Qu’est-ce que la torsion ovarienne ?
La torsion ovarienne survient lorsque l’ovaire tourne sur son pédicule, comprimant les vaisseaux sanguins et compromettant l’irrigation. Cette affection gynécologique grave demande une intervention urgente pour éviter la nécrose de l’ovaire.
Symptômes à reconnaître :
Douleur pelvienne sévère, souvent d’installation brutale.
Nausées et vomissements associés à la douleur.
Fièvre généralement basse, signe possible d’inflammation.
Ballonnement abdominal, gêne accrue à la palpation.
Troubles urinaires et digestifs, dus à la compression des organes voisins.
Ces signes exigent une consultation médicale immédiate.
Facteurs de risque
Jeunes femmes et adolescentes, en raison de la mobilité ovarienne accrue.
Crises ovulatoires ou cycles hormonaux instables.
Activité physique intense, traumatismes abdominaux.
Kystes ou tumeurs des ovaires augmentant le risque de rotation.
Prédisposition familiale dans certains cas.
Diagnostic
Examen clinique : douleur localisée, sensibilité abdominale.
Échographie Doppler : évaluation de la perfusion sanguine ovarienne.
IRM/Scanner : utilisés en cas de doute ou de diagnostic complexe.
Un diagnostic précoce est essentiel pour préserver l’ovaire.
Options thérapeutiques
1. Chirurgie (principal traitement)
Laparoscopie : méthode privilégiée, peu invasive, récupération rapide.
Chirurgie ouverte : réservée aux cas graves nécessitant une incisions plus large.
Conservation de l’ovaire : si la circulation revient après correction chirurgicale.
2. Approches complémentaires
Antalgiques pour soulager la douleur, en attendant la chirurgie.
Suivi postopératoire : repos, hygiène de vie adaptée lors de la convalescence.
Points clés à retenir
La torsion ovarienne est une urgence médicale — toute suspicion justifie un avis immédiat.
Une intervention rapide préserve la fonction de l’ovaire, tandis qu’un retard peut entraîner la perte de l’organe.
Les symptômes varient, mais une grosse douleur abdominale accompagne généralement nausées/vomissements et fièvre légère.

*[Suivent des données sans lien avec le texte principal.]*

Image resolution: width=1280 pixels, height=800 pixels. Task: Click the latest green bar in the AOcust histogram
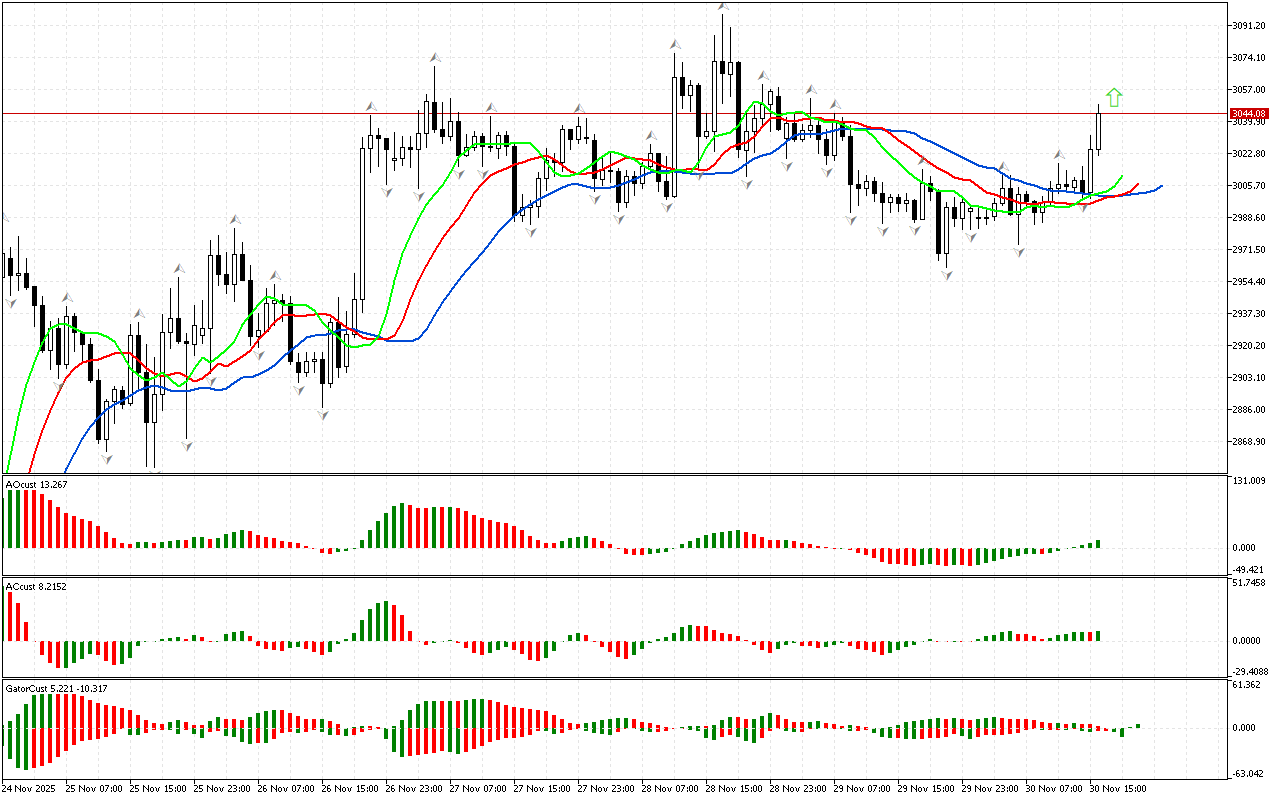pyautogui.click(x=1098, y=543)
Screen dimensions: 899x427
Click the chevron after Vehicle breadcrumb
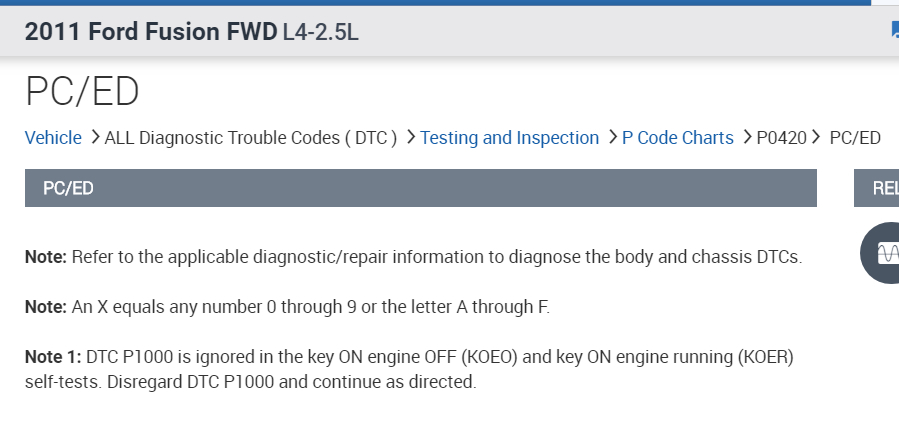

Les femmes à risque (kystes, antécédents familiaux) doivent être particulièrement vigilantes.
Recommandations
Consulter sans tarder face à une douleur pelvienne aiguë.
Réaliser une échographie avec Doppler rapidement.
Favoriser la laparoscopie conservatrice si possible.
Suivre les recommandations médicales et adopter un mode de vie sain après traitement.